Autobiographie
Die Bewältigung eines Traumas
Für viele Menschen ist eine psychiatrische Klinik ein Gefängnis, das die Person in ihrem Handeln und Denken einschränkt - aber nicht so für Waltraud Günter (übrigens das Pseudonym von Günter Baum). Für den deutschen Autor ist der Aufenthalt im "Irrenhaus" die letzte Chance, seinem Leben einen Sinn zu geben und zu erkennen, was das Menschsein wirklich ausmacht. Es ist die Liebe zu einer Partnerin, die ihn nicht hat verzweifeln lassen an den manchmal fragwürdigen Methoden der Ärzte und der emotionalen Achterbahnfahrt. Was Günter als Patient der Psychosomatik alles erleben musste, hat ihn nachhaltig geprägt und zu einem anderen Menschen werden lassen. Zu welchem? Davon erfährt man in "Die Sonne ist hinter den Wolken" - einem packenden Schicksalsbericht, der den Leser zuweilen zu Tränen rührt.

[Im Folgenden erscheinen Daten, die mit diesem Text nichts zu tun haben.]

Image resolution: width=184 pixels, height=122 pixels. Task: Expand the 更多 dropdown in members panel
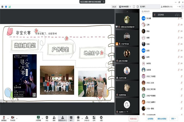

Waltraud Günter weiß: Wer in der dunkelsten Stunde niemals die Hoffnung aufgibt, der wird immer einen Ausweg finden. Nicht selten wird diese Hoffnung genährt durch Zuneigung zwischen zwei Menschen, die gemeinsam durch dick und dünn gehen, durch gute und durch schlechte Zeiten, denn die Liebe ist das größte Gefühl von allen - und oftmals auch der letzte Rettungsanker für viele Menschen. Wenn man ein Patient der Psychosomatik ist, dann ist es besonders wichtig, jemanden an der Seite zu wissen, auf den man sich verlassen kann. Jemand, der auch den schlimmsten Stürmen mit viel Mut entgegentritt - und zwar für das Wohl des anderen. Günter hat solch einen Menschen gefunden und deshalb den Aufenthalt in der psychiatrischen Klinik kaum mit Wunden in der Seele verkraftet.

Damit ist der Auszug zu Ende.